> [Exercise directions]
Go over the data and keep only the lines that include "Switch".
--- Entries shown ---
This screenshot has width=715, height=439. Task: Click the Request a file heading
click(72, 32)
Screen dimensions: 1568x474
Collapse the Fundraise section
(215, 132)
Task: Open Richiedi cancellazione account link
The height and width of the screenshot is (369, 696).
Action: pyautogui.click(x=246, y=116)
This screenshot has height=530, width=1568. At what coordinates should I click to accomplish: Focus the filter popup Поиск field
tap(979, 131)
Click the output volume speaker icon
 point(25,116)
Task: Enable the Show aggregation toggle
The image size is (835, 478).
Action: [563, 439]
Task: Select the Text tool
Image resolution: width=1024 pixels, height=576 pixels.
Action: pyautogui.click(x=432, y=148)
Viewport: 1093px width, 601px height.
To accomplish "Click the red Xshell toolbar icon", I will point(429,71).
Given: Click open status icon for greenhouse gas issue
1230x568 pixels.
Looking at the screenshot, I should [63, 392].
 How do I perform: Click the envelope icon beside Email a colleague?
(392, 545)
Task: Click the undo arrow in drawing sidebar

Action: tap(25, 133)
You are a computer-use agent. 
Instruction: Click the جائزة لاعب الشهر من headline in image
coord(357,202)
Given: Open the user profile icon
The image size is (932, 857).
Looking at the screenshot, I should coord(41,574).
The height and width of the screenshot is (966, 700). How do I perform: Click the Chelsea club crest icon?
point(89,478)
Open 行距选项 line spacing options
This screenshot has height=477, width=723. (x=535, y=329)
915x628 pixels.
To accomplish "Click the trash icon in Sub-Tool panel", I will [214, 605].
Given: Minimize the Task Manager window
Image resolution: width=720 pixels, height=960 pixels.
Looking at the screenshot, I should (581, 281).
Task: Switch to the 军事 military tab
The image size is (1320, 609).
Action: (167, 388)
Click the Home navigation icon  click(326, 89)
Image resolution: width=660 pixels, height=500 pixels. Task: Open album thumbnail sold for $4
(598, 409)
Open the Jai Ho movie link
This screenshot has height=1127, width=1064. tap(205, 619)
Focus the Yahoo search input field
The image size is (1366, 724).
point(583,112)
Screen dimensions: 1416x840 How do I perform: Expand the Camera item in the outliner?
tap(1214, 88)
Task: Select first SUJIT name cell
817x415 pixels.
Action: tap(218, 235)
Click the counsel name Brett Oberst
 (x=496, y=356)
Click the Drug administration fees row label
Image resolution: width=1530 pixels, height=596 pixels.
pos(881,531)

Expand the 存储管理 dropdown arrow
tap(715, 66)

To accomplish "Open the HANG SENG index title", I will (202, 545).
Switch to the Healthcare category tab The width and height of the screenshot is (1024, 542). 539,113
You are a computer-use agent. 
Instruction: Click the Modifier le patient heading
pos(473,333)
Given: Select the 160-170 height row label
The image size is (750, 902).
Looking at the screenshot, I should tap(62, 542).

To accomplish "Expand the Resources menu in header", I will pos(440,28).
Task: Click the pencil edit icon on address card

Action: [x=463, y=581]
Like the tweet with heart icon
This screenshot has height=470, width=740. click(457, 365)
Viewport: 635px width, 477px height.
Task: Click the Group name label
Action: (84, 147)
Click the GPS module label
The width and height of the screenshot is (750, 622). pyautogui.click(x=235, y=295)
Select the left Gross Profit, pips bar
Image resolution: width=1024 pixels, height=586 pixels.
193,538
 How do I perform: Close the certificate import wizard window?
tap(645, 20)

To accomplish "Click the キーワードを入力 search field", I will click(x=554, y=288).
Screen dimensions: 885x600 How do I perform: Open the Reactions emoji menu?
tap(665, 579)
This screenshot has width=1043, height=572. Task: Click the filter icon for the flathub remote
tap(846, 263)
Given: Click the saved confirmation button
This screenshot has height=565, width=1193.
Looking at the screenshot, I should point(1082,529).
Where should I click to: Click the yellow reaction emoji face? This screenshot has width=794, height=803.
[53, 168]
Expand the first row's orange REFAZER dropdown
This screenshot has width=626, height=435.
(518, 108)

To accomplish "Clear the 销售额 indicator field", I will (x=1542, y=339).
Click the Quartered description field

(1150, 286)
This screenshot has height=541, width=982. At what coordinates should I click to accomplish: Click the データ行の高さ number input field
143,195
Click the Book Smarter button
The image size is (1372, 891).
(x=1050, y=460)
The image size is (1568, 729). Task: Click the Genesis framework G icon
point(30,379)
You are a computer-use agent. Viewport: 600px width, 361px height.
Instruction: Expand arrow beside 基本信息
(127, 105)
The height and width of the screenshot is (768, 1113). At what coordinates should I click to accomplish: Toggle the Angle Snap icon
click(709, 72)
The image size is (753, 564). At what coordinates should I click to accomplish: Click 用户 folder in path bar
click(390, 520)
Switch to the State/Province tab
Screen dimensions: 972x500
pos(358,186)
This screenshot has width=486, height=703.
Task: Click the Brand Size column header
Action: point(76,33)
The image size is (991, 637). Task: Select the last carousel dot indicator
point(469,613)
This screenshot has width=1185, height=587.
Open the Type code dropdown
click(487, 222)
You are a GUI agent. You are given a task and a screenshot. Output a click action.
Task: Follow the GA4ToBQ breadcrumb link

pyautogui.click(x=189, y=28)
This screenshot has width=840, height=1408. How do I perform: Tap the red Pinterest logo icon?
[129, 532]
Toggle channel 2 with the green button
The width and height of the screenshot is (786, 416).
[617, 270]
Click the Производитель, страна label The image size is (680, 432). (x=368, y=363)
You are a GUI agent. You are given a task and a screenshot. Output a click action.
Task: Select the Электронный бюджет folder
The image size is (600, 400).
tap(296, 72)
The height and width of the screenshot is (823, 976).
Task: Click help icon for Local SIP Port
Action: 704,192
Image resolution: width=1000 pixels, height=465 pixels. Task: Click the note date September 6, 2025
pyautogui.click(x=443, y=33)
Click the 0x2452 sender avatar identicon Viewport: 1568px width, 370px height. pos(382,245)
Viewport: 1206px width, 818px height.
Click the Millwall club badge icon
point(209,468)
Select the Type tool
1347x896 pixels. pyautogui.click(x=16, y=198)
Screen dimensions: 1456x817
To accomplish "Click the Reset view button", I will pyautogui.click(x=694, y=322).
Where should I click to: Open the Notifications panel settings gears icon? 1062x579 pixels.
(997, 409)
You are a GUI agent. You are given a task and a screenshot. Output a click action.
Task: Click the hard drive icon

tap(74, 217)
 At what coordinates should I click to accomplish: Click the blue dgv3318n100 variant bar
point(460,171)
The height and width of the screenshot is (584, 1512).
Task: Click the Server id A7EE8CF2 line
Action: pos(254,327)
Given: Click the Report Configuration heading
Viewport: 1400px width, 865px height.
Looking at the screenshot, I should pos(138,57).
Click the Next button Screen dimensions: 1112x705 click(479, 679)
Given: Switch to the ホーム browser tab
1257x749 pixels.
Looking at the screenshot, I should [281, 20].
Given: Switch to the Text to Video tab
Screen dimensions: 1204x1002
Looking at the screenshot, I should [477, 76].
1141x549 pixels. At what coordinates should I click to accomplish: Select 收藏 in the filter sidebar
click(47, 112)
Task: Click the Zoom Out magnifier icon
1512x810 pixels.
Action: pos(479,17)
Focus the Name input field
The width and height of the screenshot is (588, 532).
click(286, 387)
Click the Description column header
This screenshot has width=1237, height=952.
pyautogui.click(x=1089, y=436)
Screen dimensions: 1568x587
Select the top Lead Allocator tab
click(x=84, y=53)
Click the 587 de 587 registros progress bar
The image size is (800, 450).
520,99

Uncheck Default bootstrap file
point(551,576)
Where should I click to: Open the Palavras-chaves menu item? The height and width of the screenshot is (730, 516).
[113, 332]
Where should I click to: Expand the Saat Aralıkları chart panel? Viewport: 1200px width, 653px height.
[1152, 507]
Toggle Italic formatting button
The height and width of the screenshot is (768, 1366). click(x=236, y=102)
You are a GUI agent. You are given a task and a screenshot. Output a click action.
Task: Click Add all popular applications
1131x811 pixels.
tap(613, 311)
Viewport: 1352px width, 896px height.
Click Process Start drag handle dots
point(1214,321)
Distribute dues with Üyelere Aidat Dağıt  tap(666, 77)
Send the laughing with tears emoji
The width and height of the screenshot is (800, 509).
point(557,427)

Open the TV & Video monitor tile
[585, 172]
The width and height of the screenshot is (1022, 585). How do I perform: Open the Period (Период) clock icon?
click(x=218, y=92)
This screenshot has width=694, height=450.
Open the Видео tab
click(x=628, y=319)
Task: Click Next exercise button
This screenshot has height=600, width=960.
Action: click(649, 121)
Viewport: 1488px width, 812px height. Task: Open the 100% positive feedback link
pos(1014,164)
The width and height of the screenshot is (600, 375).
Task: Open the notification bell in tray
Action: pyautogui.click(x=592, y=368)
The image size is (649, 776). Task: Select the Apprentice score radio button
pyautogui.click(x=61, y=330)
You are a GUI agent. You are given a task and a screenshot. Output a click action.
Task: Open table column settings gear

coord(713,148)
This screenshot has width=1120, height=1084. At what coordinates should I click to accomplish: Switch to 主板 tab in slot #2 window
---
> [Result]
Task: Switch to the 军事 military tab
Switch to the Healthcare category tab The width and height of the screenshot is (1024, 542). 539,113
Switch to the State/Province tab
Given: Switch to the ホーム browser tab
Given: Switch to the Text to Video tab
This screenshot has width=1120, height=1084. At what coordinates should I click to accomplish: Switch to 主板 tab in slot #2 window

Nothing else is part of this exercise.